The flaw exists because Cursor ships with Workspace Trust turned off by default, allowing tasks to run automatically without explicit user approval. This allows attackers to inject into public repositories a crafted “.vscode/tasks.json” file, which can be set to autorun tasks the moment a folder is opened — no prompt, no warning. This execution pathway can allow a malicious repository to compromise a developer’s machine through something as ordinary as browsing into a project.

“Opening a crafted workspace can execute commands under the current user’s privileges, inheriting file-system, network, and credential access,” Oasis researchers said in the disclosure. “Readable environment variables and locally stored secrets (tokens, API, config files) can be harvested, creating a direct path to unauthorized access with an organization-wide blast radius.”

Trey Ford, chief strategy and trust officer at Bugcrowd, compared the flaw to old-school vulnerabilities like ‘autorun.inf’ on removable drives, where simply inserting media could trigger malicious programs. “Developers and operations teams using these platforms have considerable access in terms of systems, infrastructure, intellectual property, and strategic plans and partnerships – having a simple way to directly compromise these systems is an embarrassment,” Ford said.

Oasis researchers noted that the flaw does not affect Visual Studio Code. “Visual Studio Code enables Workspace trust by default and gates execution of risky hooks (tasks, debug preLaunchTask, and certain extension activations) until a folder is explicitly trusted,” they said. “Cursor’s default disables this protection, so autoruns such as runOn: ‘folderOpen’ fire without a consent prompt.”

Security Debt in the Cursor Ecosystem

The disclosure isn’t an isolated scenario. Earlier this year, Cursor was already targeted by campaigns like CurXecute and MCPoison, along with npm package tampering aimed at macOS users. Barr warned that the .vscode/tasks.json issue is “just another piece of the same puzzle: attackers are looking deep into Cursor’s ecosystem to uncover any pathway to execution.”

Cursor did not immediately respond to CSO’s request for comments.

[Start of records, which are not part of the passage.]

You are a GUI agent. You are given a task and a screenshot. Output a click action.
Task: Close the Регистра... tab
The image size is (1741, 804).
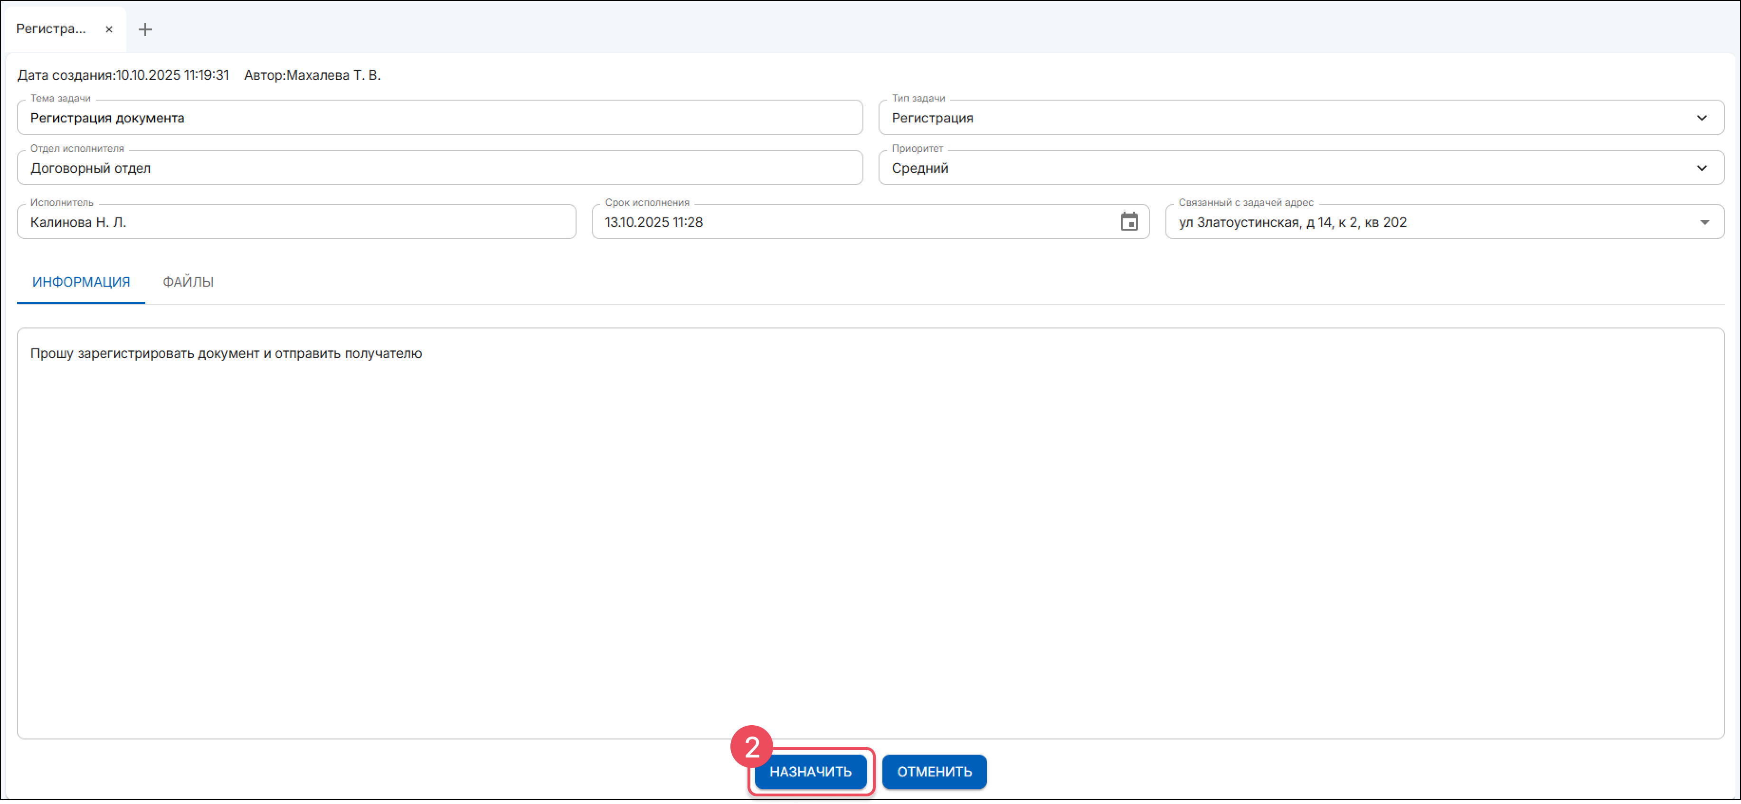coord(109,29)
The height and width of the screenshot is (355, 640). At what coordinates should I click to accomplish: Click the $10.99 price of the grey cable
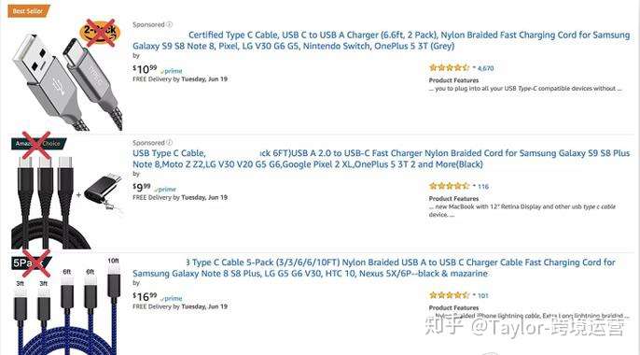click(145, 69)
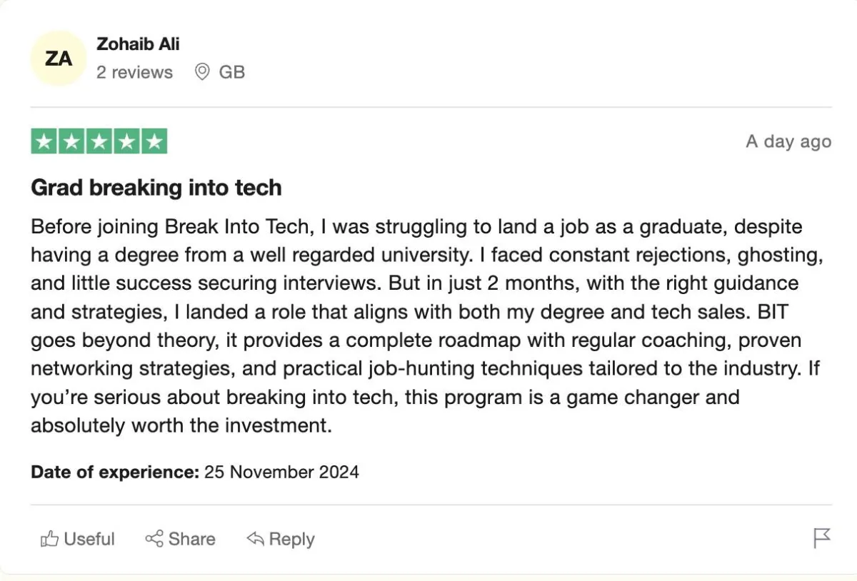The height and width of the screenshot is (581, 857).
Task: Click the "Date of experience" line
Action: tap(195, 472)
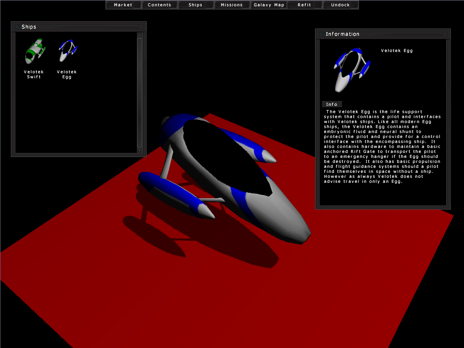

Hinting at a silver lining, Ford said, “Cursor is at the point where they’re being compared to (and increasingly targeted like) Microsoft’s Visual Studio. This is a cause for a high-five and a reckoning to further harden and expand enterprise security capabilities.” To mitigate the issue, Oasis researchers advise enabling Workspace Trust and taking extra care with unknown repositories–such as opening them elsewhere, reviewing them first, and limiting exposed secrets.